**EXCERPT TO READ**
>>>>>

‘Through the barricades,’ Thomas ‘Kidso’ Reilly’s tragic story…

This tragic story is about a Celtic supporter called Thomas ‘Kidsco’ Reilly. It was a story that was featured in the excellent Celtic fanzine More than 90 Minutes and was told on The Celtic Star podcast, then featured on this site. On the anniversary of Kidso’s murder it’s important that the story is told again.

Here Aidan Digney with Andrew Milne tell the story of a young Celtic supporter back in the 1980s…

A number of years ago I was at a Celtic game when I saw a banner been unfurled by members of Belfast based Celtic supporters club Eire Ga Brach. The banner was to mark the 30th Anniversary the death of Celtic fan Thomas “Kidso” Reilly who was murdered, by a British soldier in 1983.

I hadn’t known much about Kidso until that day. After the game along with fellow Mt90M contributor Michael Pringle we were introduced to members of the Reilly family who had travelled over to see the tribute and respect getting paid to Kidso. Among the family members we met was his brother Jim who many old Punks will remember as the man behind the drum kit of SLF.

After that Kidso was mentioned again by another friend who sent me a link on YouTube for a show on BBC TV the One Show on BBC, one of the Kemp Brothers, Gary from Spandau Ballet spoke about their song “Through the Barricades” which he had written a number of years after Kidso was murdered. At the time of his murder Kidso was working as a roadie for the band and Gary was taken by Kidso’s brother to visit the grave and that was the first time Gary had witnessed the barricades.

<<<<<

**SUPPLIED INFORMATION**
>>>>>

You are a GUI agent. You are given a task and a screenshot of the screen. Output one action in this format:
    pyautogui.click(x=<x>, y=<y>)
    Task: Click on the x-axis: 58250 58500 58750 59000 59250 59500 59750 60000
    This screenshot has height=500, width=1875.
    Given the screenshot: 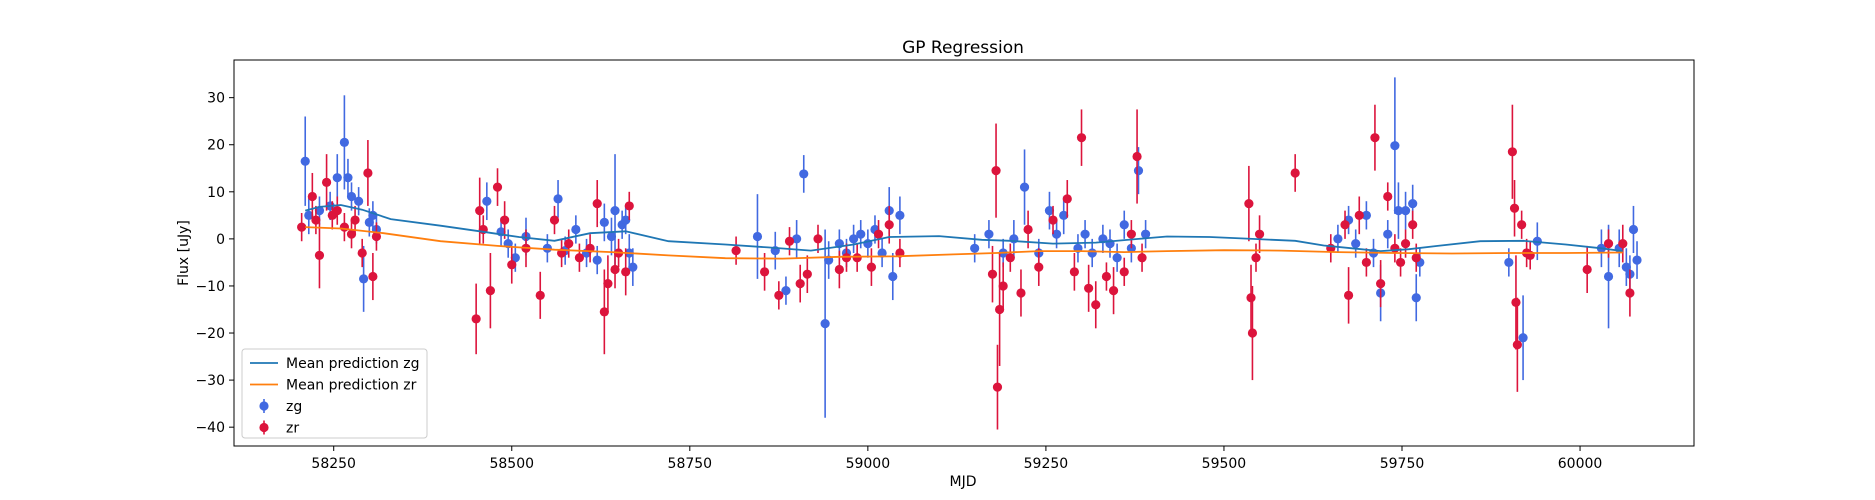 What is the action you would take?
    pyautogui.click(x=956, y=459)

<<<<<

**REQUIRED ACTION 1**
Retype the stretch of the Kidso Reilly article from "A number of years ago" through "kit of SLF.", keeping every word and mark unchanged.
**REQUIRED ACTION 2**
Put the stretch of the records from their start through the line containing "This screenshot has" into a numbered list, skipping any blank lines.

**PROBLEM SOLUTION 1**
A number of years ago I was at a Celtic game when I saw a banner been unfurled by members of Belfast based Celtic supporters club Eire Ga Brach. The banner was to mark the 30th Anniversary the death of Celtic fan Thomas “Kidso” Reilly who was murdered, by a British soldier in 1983.

I hadn’t known much about Kidso until that day. After the game along with fellow Mt90M contributor Michael Pringle we were introduced to members of the Reilly family who had travelled over to see the tribute and respect getting paid to Kidso. Among the family members we met was his brother Jim who many old Punks will remember as the man behind the drum kit of SLF.

**PROBLEM SOLUTION 2**
1. You are a GUI agent. You are given a task and a screenshot of the screen. Output one action in this format:
2.     pyautogui.click(x=<x>, y=<y>)
3.     Task: Click on the x-axis: 58250 58500 58750 59000 59250 59500 59750 60000
4.     This screenshot has height=500, width=1875.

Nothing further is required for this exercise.